The defendants include Terrence Williams, Alan Anderson, Anthony Allen, Shannon Brown, William Bynum, Ronald Glen “Big Baby” Davis, Christopher Douglas-Roberts, Melvin Ely, Jamario Moon, Darius Miles, Milton Palacio, Ruben Patterson, Eddie Robinson, Gregory Smith, Sebastian Telfair, Charles Watson Jr., Antoine Wright, and Anthony Wroten.

Allen’s wife, Desiree Allen, was also named as a defendant.

Those charged face a count of conspiracy to commit health care and wire fraud. By midday Thursday, 16 of the 18 accused players had been taken into custody, officials said.

“The defendants’ playbook involved fraud and deception,” U.S. Attorney Audrey Strauss told reporters. “They will have to answer for their flagrant violations of law.”

Strauss called Williams, a 34-year-old Seattle native who spent four seasons in he NBA, the “scheme’s linchpin,” submitting false claims to the league’s health care plan, federal prosecutors out of New York City said.

He would allegedly supply false invoices to support the fraudulent claims in exchange for kickback payments that totaled at least $230,000, authorities said.

When one player didn’t pay Williams, he allegedly called that co-defendant pretending to be a plan administrator, and said there was a problem with the claim.

The hope was to “frighten the player into re-engaging with Williams,” who was also hit with an aggravated identity theft charge for faking that call, Strauss said.

In total, the defendants submitted $3.9 million in fake claims and $2.5 million was paid out, officials said.

The scheme was allegedly uncovered, in part, due to the sloppy work of the defendants, according to authorities.

For example, Smith, who played for the Houston Rockets, submitted claims for IV sedation, a root canal and crowns that he allegedly received during a Dec. 20, 2018, dental procedure in Beverly Hills, prosecutors said.

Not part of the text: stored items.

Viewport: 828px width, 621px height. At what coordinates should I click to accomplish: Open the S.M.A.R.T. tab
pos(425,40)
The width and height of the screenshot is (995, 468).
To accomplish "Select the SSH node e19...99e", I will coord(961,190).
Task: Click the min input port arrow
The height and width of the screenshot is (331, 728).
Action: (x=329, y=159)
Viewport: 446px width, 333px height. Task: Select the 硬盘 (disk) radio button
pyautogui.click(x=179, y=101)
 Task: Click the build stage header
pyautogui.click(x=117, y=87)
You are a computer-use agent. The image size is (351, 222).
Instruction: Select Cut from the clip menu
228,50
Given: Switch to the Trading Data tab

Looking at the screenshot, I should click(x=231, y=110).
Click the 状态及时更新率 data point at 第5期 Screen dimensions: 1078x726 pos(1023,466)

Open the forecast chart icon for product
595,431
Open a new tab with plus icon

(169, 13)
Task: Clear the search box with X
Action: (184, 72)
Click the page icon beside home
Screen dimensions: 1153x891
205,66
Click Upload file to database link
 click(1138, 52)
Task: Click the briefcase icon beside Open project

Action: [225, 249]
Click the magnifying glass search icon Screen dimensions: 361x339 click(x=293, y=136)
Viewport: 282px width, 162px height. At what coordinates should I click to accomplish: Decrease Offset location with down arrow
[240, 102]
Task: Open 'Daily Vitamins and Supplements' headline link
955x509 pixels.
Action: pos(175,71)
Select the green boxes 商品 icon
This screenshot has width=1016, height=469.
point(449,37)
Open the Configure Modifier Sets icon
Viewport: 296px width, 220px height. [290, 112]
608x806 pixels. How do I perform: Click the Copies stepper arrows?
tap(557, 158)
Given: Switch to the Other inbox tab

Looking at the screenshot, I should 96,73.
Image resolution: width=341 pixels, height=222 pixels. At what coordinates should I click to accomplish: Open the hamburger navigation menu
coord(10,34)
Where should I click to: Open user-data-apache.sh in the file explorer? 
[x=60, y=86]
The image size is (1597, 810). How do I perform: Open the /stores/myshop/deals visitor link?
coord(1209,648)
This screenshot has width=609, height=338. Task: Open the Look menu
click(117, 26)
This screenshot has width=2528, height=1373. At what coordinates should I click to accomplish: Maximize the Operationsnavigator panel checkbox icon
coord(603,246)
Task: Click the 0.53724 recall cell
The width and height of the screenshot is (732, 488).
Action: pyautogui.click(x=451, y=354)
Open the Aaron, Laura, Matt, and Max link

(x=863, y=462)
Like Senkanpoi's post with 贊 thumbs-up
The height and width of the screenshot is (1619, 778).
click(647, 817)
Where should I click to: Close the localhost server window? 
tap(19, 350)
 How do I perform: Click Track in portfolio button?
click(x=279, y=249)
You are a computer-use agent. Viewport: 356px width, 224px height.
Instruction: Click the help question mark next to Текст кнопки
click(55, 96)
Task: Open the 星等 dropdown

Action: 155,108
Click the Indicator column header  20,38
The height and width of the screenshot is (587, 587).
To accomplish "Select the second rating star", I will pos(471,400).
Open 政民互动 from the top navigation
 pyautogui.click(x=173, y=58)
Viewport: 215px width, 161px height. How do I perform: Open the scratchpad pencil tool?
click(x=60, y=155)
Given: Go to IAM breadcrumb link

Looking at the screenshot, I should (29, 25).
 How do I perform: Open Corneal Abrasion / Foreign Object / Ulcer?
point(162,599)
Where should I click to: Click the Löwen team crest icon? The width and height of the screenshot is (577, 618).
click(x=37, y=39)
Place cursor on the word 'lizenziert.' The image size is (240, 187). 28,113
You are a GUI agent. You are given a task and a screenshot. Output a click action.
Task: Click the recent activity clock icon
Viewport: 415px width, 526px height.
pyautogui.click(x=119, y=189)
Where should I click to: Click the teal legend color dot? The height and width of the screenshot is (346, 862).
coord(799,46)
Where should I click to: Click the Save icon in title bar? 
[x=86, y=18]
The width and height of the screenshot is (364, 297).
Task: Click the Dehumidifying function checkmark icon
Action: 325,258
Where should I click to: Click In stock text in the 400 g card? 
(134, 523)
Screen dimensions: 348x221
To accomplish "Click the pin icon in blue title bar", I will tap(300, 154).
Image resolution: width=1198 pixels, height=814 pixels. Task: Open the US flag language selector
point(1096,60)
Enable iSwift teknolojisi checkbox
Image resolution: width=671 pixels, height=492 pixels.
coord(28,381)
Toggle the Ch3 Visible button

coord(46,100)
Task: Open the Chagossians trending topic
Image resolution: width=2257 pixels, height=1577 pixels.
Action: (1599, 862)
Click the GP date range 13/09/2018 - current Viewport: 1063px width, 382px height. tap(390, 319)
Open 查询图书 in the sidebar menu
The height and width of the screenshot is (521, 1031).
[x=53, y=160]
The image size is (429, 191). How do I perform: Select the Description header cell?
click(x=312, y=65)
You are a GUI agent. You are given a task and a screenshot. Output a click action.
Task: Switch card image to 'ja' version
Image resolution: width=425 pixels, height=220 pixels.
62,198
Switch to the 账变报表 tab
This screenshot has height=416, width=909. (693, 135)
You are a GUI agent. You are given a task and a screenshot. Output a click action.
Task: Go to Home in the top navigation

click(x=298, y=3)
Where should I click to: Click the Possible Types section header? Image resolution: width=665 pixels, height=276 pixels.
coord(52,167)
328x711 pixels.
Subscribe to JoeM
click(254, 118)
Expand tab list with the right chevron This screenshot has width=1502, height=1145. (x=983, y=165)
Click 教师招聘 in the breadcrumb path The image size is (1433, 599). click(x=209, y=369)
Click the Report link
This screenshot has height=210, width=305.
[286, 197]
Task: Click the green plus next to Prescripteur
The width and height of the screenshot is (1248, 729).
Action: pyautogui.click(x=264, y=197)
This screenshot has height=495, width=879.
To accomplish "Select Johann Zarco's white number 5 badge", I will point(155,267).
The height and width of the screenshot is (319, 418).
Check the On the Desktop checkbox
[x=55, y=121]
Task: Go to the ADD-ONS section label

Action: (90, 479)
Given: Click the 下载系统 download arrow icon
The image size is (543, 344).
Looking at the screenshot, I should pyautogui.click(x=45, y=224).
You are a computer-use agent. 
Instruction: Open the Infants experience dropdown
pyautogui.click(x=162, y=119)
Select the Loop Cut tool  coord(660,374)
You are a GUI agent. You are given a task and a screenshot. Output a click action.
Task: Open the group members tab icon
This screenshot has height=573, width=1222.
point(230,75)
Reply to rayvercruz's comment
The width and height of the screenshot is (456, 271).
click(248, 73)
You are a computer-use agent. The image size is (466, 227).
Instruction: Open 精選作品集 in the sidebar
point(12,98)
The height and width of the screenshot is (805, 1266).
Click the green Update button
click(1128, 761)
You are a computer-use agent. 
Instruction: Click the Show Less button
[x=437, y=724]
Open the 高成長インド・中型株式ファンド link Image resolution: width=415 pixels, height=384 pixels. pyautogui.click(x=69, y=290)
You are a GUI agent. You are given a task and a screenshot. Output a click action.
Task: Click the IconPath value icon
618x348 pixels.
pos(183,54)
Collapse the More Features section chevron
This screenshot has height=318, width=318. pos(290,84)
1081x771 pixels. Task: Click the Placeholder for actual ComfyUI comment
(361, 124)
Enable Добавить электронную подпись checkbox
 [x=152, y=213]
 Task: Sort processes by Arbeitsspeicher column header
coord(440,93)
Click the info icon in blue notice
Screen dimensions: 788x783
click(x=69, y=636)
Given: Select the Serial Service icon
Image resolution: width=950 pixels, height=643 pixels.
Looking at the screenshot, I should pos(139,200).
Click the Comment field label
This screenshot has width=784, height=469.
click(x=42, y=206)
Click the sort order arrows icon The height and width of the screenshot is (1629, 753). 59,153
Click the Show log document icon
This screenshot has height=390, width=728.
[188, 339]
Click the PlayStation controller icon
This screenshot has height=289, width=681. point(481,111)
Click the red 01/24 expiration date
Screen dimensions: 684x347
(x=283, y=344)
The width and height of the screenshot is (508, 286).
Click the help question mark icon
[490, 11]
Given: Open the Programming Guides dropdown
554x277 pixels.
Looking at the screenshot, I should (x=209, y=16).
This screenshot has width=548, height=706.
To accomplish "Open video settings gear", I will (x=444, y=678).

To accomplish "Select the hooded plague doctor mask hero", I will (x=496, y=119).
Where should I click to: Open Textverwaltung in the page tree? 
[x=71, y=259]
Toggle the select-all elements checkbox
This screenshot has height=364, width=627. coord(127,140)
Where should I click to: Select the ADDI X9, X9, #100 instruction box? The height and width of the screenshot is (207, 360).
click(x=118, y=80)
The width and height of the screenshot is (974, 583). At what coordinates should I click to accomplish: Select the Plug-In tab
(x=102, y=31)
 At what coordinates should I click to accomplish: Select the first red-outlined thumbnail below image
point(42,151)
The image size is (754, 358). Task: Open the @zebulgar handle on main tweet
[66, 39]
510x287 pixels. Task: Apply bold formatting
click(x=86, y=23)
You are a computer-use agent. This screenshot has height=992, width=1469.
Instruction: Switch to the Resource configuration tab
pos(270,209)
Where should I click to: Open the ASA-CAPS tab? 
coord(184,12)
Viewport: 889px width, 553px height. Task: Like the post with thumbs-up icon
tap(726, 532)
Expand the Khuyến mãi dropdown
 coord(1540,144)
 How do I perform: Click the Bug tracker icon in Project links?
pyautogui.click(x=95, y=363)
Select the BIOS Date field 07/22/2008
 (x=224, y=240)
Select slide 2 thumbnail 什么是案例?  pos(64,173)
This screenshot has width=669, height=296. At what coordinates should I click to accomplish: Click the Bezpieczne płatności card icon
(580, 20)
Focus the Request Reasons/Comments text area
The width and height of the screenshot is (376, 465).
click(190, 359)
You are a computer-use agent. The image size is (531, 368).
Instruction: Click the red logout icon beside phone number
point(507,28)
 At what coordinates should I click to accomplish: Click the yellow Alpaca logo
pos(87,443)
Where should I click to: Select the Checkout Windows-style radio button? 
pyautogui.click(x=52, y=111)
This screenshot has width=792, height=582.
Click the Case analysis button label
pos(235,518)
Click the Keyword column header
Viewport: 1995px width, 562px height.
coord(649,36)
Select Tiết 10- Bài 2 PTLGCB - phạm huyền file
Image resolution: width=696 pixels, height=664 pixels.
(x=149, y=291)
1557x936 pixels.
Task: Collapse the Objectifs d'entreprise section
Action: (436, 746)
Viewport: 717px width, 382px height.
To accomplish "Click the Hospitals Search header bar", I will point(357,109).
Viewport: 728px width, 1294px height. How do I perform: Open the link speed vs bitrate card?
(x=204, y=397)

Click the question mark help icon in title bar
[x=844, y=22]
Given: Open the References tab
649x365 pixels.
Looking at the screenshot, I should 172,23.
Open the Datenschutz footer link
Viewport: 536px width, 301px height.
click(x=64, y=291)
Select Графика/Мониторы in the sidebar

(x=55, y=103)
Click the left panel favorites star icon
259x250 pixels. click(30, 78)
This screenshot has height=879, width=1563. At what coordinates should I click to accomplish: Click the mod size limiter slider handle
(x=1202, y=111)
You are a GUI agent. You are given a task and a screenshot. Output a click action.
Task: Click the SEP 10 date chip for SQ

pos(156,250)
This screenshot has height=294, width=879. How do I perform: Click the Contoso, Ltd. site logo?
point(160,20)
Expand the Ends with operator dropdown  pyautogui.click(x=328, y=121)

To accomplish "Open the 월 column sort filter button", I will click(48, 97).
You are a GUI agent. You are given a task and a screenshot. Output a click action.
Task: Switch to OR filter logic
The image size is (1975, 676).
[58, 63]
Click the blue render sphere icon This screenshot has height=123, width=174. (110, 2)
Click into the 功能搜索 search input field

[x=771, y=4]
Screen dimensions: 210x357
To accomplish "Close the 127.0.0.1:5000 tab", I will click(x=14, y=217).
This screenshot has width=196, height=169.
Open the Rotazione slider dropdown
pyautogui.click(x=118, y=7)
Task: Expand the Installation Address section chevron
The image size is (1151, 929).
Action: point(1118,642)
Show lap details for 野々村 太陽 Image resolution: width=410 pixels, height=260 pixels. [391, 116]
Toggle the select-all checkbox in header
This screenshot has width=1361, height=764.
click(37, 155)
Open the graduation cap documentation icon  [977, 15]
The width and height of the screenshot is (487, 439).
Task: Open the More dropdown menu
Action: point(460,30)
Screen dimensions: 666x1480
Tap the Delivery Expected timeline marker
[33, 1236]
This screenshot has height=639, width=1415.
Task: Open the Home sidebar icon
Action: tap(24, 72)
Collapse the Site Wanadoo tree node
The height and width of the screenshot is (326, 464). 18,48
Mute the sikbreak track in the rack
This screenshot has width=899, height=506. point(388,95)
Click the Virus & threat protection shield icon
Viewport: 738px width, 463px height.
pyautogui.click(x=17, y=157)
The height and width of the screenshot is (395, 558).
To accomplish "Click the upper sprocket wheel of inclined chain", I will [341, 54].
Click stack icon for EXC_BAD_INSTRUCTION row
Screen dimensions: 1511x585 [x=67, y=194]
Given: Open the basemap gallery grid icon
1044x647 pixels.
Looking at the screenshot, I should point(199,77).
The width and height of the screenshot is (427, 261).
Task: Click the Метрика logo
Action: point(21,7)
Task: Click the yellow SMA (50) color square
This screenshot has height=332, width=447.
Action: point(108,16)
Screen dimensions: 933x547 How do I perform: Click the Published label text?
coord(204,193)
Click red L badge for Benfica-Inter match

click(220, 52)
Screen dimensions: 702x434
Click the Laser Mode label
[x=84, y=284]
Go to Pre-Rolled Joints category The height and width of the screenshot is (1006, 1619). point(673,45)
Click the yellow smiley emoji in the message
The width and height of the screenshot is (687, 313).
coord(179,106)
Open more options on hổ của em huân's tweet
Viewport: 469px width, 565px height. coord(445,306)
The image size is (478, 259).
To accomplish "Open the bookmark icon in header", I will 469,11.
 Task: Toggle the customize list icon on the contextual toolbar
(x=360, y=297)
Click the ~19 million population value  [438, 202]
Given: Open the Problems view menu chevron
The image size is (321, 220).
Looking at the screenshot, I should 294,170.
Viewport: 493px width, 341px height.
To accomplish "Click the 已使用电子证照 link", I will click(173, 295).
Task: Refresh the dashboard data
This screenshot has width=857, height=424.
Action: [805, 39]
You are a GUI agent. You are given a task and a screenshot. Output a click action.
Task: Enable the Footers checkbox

“Travel records, e-mail and publicly available box scores showed that he was playing professional basketball in Taiwan that week and did not receive root canals in Beverly Hills as represented in the claim form he submitted,” Strauss said.

At the time, Smith was in Taiwan’s Super Basketball League and he scored 11 points for Bank of Taiwan on Dec. 21 in an 84-76 loss to Kaohsiung Jeoutai Technology (KKL).

And several players didn’t bother comparing notes to see they were raising red flags by putting in for the exact same dental procedures on the same days, Strauss said.